In this exercise we're being asked to demonstrate the Datadog monitoring suite. It calls for the creation of a single VM, however, in Devops we strongly prefer to deploy things automatically such that we can support any number of VMs. There are many ways this automation can be achieved. For the purposes of this demonstration we're going to show an example of how it can be done in Ansible using VMs created in Amazon's AWS cloud.
We will use the Amazon AWS free tier to create three t2.micro VMs: a RHEL 7.4 Ansible server, an Ubuntu 14.04 host called randomserver01, and a RHEL 7.4 host called randomserver02. This way we can demonstrate that this automation setup is agnostic with regards to the operating system. We will use the Ansible server to install the Datadog agent on all three VMs, including itself.
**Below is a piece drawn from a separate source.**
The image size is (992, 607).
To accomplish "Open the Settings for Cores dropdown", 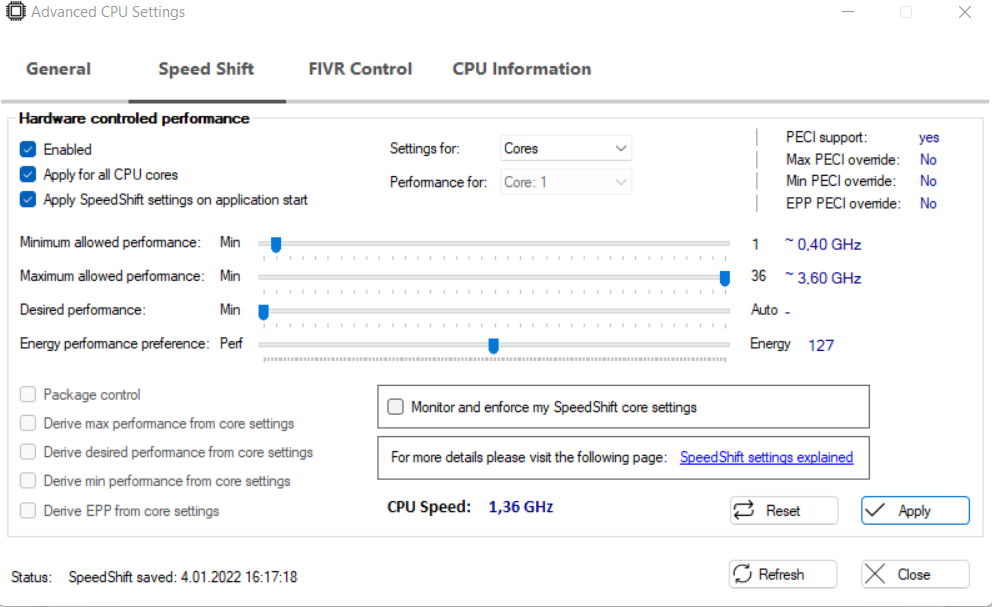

We will also use it to deploy MySQL and the MySQL integration, as well as the custom random check script and integration, to the two randomserver hosts.
First we need to install Ansible on the Ansible server. For RHEL 7.4 the Ansible package comes from the EPEL repo, so we'll also have to install that.
# sudo yum install –y https://dl.fedoraproject.org/pub/epel/epel-release-latest-7.noarch.rpm
(output truncated)
Installed:
epel-release.noarch 0:7-10
# sudo yum install -y ansible
(output truncated)
Installed:
ansible.noarch 0:2.3.1.0-1.el7
We can use ansible-galaxy to install the Datadog agent role.
# ansible-galaxy install Datadog.datadog
- downloading role 'datadog', owned by Datadog
- downloading role from https://github.com/DataDog/ansible-datadog/archive/1.3.0.tar.gz
- extracting Datadog.datadog to /etc/ansible/roles/Datadog.datadog
- Datadog.datadog (1.3.0) was installed successfully
Normally we would have the hosts registered with Route 53 DNS so Ansible could resolve the hostnames. For this demonstration it will be easier to hard code the IP addresses in the /etc/hosts file on the Ansible server.
$ cat /etc/hosts
127.0.0.1 localhost localhost.localdomain localhost4 localhost4.localdomain4
::1 localhost localhost.localdomain localhost6 localhost6.localdomain6
# Ansible server local IP - RHEL 7.4
172.31.9.117 ansible
## randomserver01 - Ubuntu 14.04
172.31.4.43 randomserver01
## randomserver02 - RHEL 7.4
172.31.14.170 randomserver02
We will also populate the Ansible hosts inventory file manually. We will set two hostgroups: ansibleservers, and randomservers.
$ cat /etc/ansible/hosts
[ansibleservers]
# RHEL 7.4
ansible
[randomservers]
# Ubuntu 14.04
randomserver01
# RHEL 7.4
randomserver02
This is the complete Ansible tree with all the roles, plays, vars, and templates. We will describe each of the individual files as we need to use them.
# tree /etc/ansible
/etc/ansible
├── ansible.cfg
├── group_vars
│ └── all
│ ├── vars
│ └── vault
├── hosts
├── plays
│ ├── datadog.yml
│ ├── mysql.yml
│ └── random.yml
└── roles
├── Datadog.datadog
│ ├── CHANGELOG.md
│ ├── defaults
│ │ └── main.yml
│ ├── handlers
│ │ └── main.yml
│ ├── meta
│ │ └── main.yml
│ ├── README.md
│ ├── tasks
│ │ ├── main.yml
│ │ ├── pkg-debian.yml
│ │ └── pkg-redhat.yml
│ ├── templates
│ │ ├── checks.yaml.j2
│ │ ├── datadog.conf.j2
│ │ ├── datadog.repo.j2
│ │ └── process.yaml.j2
│ └── tests
│ └── test.yml
├── mysql
│ ├── handlers
│ │ └── main.yml
│ ├── tasks
│ │ ├── main.yml
│ │ ├── pkg-debian.yml
│ │ └── pkg-redhat.yml
│ └── templates
│ ├── mysql_setup.sh.j2
│ └── mysql.yaml.j2
└── random
├── handlers
│ └── main.yml
├── tasks
│ └── main.yml
└── templates
├── random.py.j2
└── random.yaml.j2
It should be noted that Ansible also requires the pushing of SSH keys to the client servers, which for this demonstration will be done manually.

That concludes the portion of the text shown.